“你……你是谁?”片山问。
“应该我问你是谁吧!”那个大个子男人说。
结果两个人同时说:“我是警察!”
这句话出乎双方预料,两人却异口同声地说了出来,听起来很有二重唱的感觉。说完后,两个人瞬间四目相对。不对,本来两个人也是四目相对的,只不过相比之前,又各自朝对方迈出一大步,现在两个人的距离也就两厘米。
“拿出证明来!”
“拿出证明来!”
两个人又说了同样的话,只不过这次不像合唱,却像一问一答似的。
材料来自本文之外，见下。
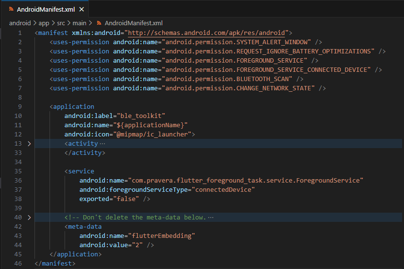Click the file icon in the breadcrumb bar

(100, 23)
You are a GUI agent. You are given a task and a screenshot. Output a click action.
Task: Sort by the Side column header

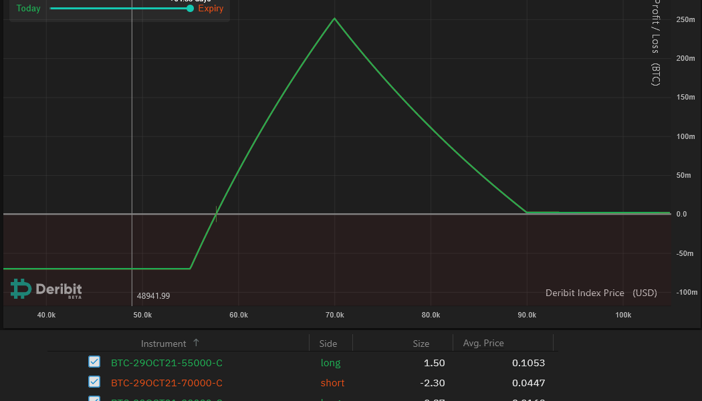pyautogui.click(x=328, y=344)
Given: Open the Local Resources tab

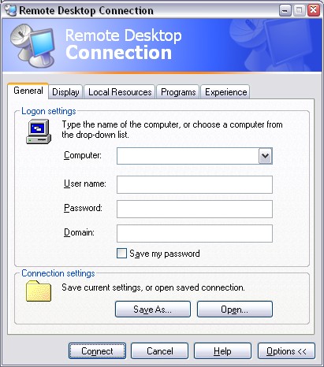Looking at the screenshot, I should click(120, 92).
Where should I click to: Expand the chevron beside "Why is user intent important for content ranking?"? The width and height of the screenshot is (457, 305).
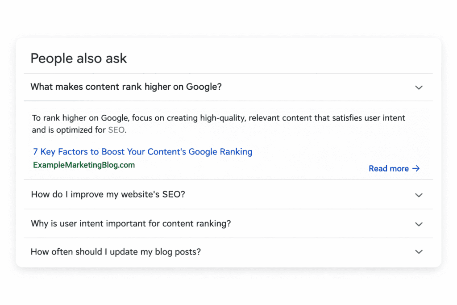[x=419, y=224]
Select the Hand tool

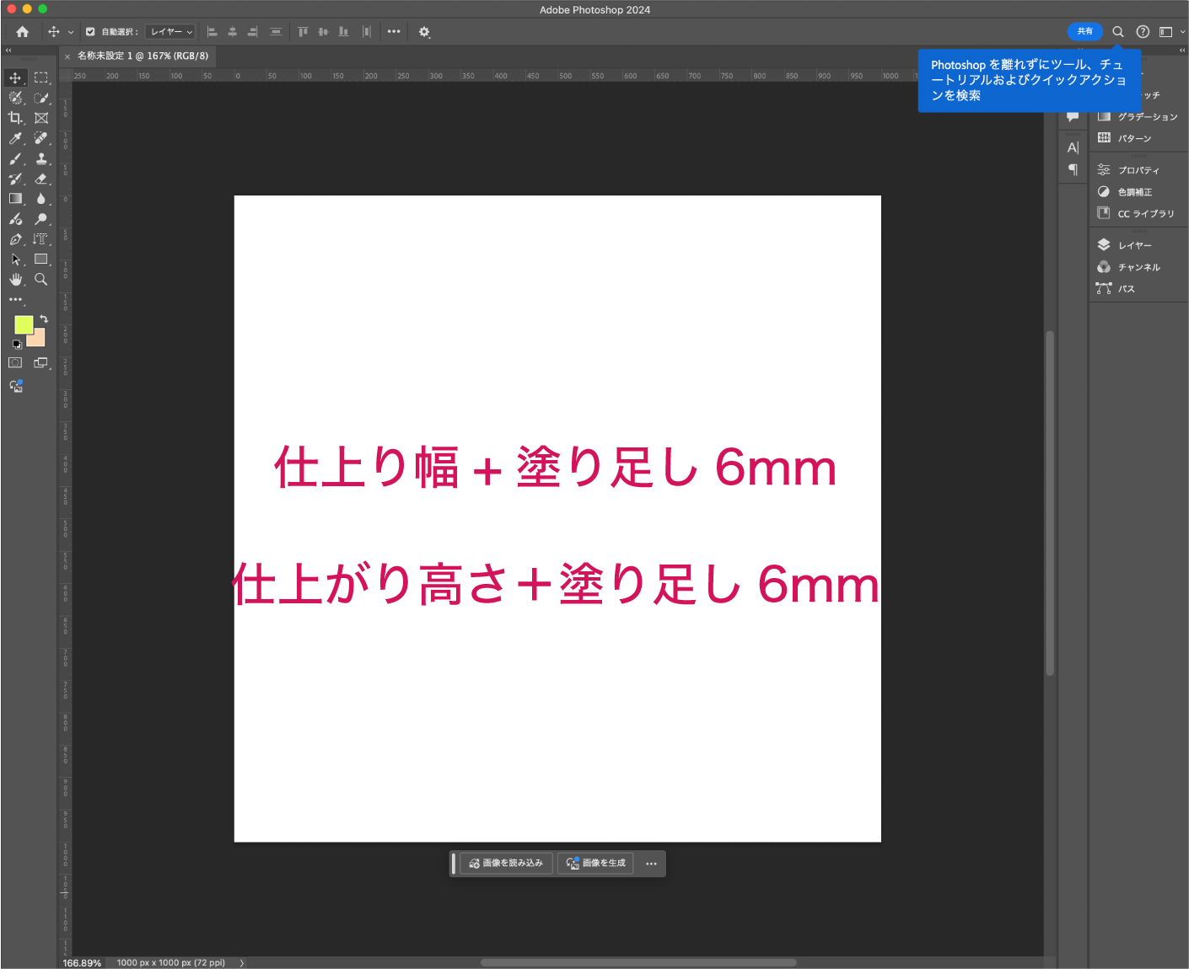coord(15,279)
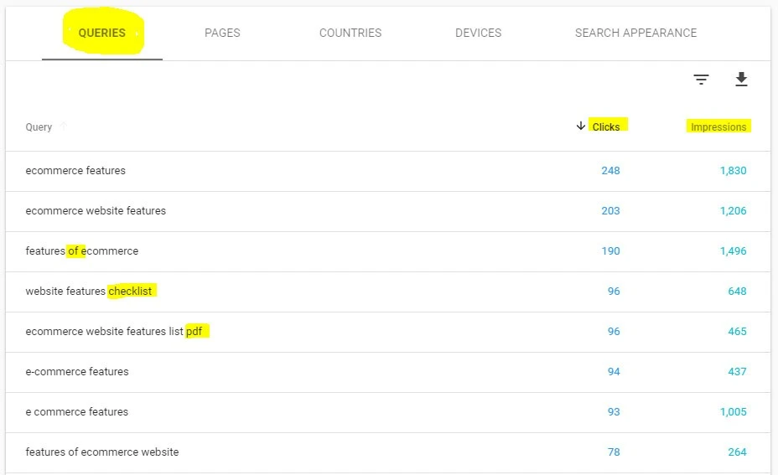Choose 'ecommerce website features list pdf' query
This screenshot has height=475, width=778.
click(114, 332)
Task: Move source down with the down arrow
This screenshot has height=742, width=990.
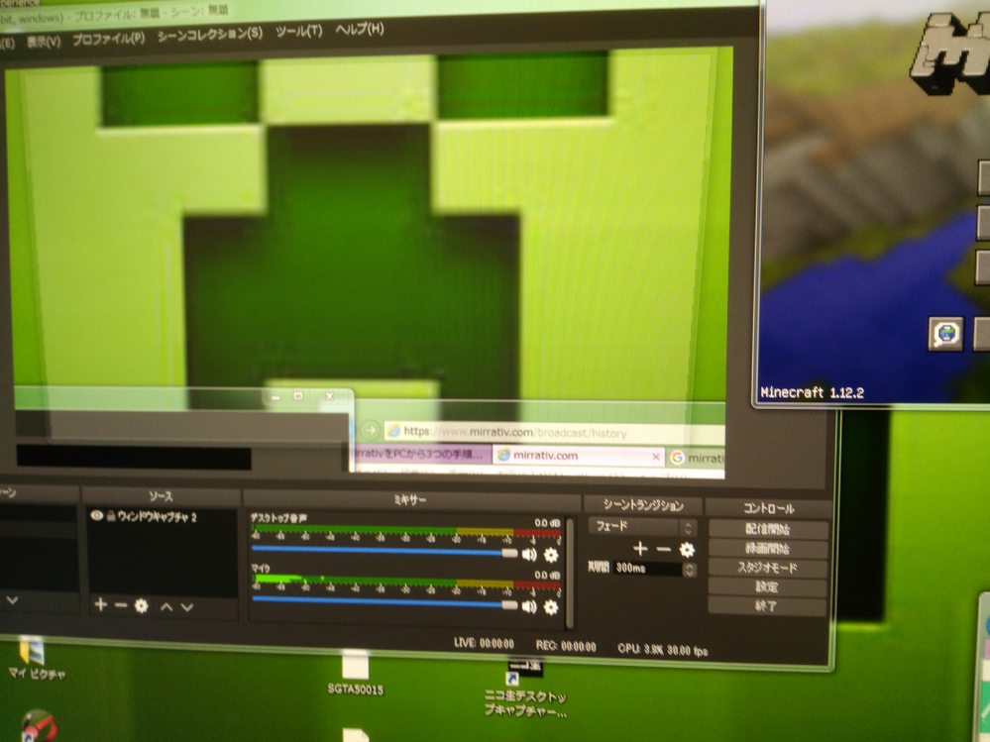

两个人都掏出了警官证,拿给对方看。
“刚才真是失礼了。”那个大个子男人,收起手枪对片山行了个礼说,“证件上写着您是本部的片山警官。我是目黑警局的石津。”
片山看了对方的证件,不由得有点吃惊。这个蓬头垢面、表情生硬的警员,才刚刚二十五岁。不过既然知道对方比自己年龄小,片山也觉得轻松了许多。
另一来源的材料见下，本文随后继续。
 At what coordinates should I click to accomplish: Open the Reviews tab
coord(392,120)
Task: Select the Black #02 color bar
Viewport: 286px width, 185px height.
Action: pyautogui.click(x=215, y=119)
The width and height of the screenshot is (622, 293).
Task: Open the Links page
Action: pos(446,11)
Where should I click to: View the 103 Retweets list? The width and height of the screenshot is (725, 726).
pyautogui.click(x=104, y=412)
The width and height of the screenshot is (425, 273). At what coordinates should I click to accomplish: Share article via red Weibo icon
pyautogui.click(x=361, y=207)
“你叫石津是吧?很高兴认识你。”片山说着这样的话,立刻摆出了前辈的姿态,“这个案子,是你配合本部进行调查吗?”
“是的,上面说希望这次可以多学些东西,就派我过来了。”石津回答。
“嗯,那刚才打我的不是你吧?”
“啊?”石津不明所以。
片山仔细地打量着石津,心想,要是被这个男人猛击一下的话,估计就不是肿起一个包这么简单的事了。
“嗯,算了,没事。总之,现在去周围盘查一下吧。”
“好的,我和您一起去。”石津笑着说,“不过,您手里的这个东西……”
片山这才注意到自己手里还拎着胸罩,于是说:“啊,这个可怎么办啊?到底是怎么回事呢,福尔摩斯?”
听到片山的问话,坐在脚边的福尔摩斯也喵地叫了一声。这时,石津才注意到福尔摩斯的存在,他瞬间瞪大眼睛,啊地大叫一声,跳了起来。在下个瞬间,那个巨大的身体以让人难以置信的速度,跑到客厅沙发的角落里去了。
片山不由得看呆了,等到回过神来,才问道:“你这是怎么了?”说着,片山还稍稍往右挪了挪,从沙发的一侧偷偷观察石津的神情。
“那……那只猫……”石津的声音还微微有些颤抖。
“啊,它叫福尔摩斯,是我养的猫,也是我不可或缺的搭档。”片山说,“你不喜欢猫?”
“嗯,是,是有点……”石津连说话都不自然了。
“那就不好办了啊。不过,你还是忍耐一下吧,它如果不在的话,我办起案子来总不在状态。”
“啊,好吧……”石津一脸无可奈何的表情,磨磨蹭蹭地从沙发的角落里走出来。
片山看了看手里的胸罩,也只好揣进了上衣口袋。
福尔摩斯则一脸事不关己的样子,从凉子的房间走出来,往门口走去。石津连忙往后退了两三米。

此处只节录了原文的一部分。